=== Exercise directions ===
Print only the closing part of the entries. It starts at the line containing "Click the red ECOM-227 issue type icon" and includes the final line, exactly as written.

=== Given data ===
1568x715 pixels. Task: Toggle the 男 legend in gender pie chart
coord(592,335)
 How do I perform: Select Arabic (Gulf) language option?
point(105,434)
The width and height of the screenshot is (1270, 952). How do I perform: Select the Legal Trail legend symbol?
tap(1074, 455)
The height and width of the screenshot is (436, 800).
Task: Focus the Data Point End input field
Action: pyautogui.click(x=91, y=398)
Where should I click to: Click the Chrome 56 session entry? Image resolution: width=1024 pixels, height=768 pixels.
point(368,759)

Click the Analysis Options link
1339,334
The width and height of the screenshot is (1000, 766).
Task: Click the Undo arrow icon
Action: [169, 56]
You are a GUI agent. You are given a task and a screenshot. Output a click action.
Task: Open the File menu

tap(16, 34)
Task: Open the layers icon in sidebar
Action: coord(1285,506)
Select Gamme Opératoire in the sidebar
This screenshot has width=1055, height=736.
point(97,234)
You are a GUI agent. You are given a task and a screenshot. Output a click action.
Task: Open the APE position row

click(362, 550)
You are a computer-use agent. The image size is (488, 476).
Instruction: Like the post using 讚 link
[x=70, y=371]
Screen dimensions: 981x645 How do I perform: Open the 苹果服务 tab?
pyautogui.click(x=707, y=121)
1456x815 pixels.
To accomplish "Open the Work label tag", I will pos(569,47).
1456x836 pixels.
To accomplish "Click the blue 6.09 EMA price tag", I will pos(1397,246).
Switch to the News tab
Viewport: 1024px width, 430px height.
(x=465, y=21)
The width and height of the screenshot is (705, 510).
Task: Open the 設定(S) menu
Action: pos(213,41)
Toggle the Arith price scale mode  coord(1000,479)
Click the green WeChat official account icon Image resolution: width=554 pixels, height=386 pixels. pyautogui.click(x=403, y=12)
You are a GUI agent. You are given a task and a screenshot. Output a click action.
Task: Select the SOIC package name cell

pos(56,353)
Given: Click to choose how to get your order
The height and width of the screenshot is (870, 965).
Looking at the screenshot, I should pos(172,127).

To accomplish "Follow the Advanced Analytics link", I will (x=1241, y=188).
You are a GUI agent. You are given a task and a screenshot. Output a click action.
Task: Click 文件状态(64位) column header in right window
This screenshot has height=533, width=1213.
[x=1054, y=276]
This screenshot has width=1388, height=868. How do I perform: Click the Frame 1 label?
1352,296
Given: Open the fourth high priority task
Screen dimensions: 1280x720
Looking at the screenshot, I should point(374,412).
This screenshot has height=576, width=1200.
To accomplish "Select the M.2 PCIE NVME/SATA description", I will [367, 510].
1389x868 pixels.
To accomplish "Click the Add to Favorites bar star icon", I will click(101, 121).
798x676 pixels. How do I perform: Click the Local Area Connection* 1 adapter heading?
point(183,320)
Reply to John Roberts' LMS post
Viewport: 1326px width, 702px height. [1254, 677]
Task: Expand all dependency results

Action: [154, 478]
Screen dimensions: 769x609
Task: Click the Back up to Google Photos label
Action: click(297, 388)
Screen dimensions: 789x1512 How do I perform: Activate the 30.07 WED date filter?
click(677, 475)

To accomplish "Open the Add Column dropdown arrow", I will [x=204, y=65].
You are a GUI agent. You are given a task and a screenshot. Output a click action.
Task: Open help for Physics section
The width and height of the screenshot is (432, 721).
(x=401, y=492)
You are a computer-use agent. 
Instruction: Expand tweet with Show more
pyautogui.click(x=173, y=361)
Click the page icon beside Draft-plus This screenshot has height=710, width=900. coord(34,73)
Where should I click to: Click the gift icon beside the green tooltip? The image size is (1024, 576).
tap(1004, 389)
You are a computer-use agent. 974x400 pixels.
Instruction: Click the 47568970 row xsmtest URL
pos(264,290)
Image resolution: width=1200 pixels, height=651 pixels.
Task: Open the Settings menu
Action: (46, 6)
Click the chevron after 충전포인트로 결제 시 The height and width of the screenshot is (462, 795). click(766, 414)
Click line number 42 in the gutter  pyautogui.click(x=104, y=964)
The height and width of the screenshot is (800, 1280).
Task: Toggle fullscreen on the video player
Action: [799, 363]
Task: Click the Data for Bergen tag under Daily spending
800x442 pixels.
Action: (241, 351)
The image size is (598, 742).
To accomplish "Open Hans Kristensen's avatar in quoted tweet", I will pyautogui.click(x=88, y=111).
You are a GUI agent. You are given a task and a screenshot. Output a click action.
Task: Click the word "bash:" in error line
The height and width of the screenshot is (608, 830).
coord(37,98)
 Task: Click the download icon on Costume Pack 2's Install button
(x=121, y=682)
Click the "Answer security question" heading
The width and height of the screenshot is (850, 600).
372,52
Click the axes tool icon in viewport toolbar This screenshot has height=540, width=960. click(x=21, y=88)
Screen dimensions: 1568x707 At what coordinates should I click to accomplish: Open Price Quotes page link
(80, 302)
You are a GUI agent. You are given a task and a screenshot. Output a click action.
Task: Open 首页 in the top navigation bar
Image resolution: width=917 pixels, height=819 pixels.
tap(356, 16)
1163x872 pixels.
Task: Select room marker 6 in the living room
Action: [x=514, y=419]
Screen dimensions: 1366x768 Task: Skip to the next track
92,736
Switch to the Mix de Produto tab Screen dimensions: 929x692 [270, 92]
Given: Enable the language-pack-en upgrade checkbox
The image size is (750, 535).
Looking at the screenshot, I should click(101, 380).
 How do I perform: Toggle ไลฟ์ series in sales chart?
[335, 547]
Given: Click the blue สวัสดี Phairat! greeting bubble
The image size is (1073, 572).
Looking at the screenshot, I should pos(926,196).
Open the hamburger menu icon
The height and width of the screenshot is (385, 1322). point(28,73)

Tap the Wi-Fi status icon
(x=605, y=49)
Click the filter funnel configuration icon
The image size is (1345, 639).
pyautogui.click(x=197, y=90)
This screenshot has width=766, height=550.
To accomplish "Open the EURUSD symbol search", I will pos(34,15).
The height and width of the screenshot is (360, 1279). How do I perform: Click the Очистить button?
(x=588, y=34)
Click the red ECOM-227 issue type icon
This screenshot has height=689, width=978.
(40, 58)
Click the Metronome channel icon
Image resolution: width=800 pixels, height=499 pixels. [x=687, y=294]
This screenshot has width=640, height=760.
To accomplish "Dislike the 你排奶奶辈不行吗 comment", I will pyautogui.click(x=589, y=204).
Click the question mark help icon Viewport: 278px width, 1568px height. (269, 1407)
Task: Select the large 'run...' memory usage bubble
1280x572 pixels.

=== Output below ===
Click the red ECOM-227 issue type icon
This screenshot has height=689, width=978.
(40, 58)
Click the Metronome channel icon
Image resolution: width=800 pixels, height=499 pixels. [x=687, y=294]
This screenshot has width=640, height=760.
To accomplish "Dislike the 你排奶奶辈不行吗 comment", I will pyautogui.click(x=589, y=204).
Click the question mark help icon Viewport: 278px width, 1568px height. (269, 1407)
Task: Select the large 'run...' memory usage bubble
1280x572 pixels.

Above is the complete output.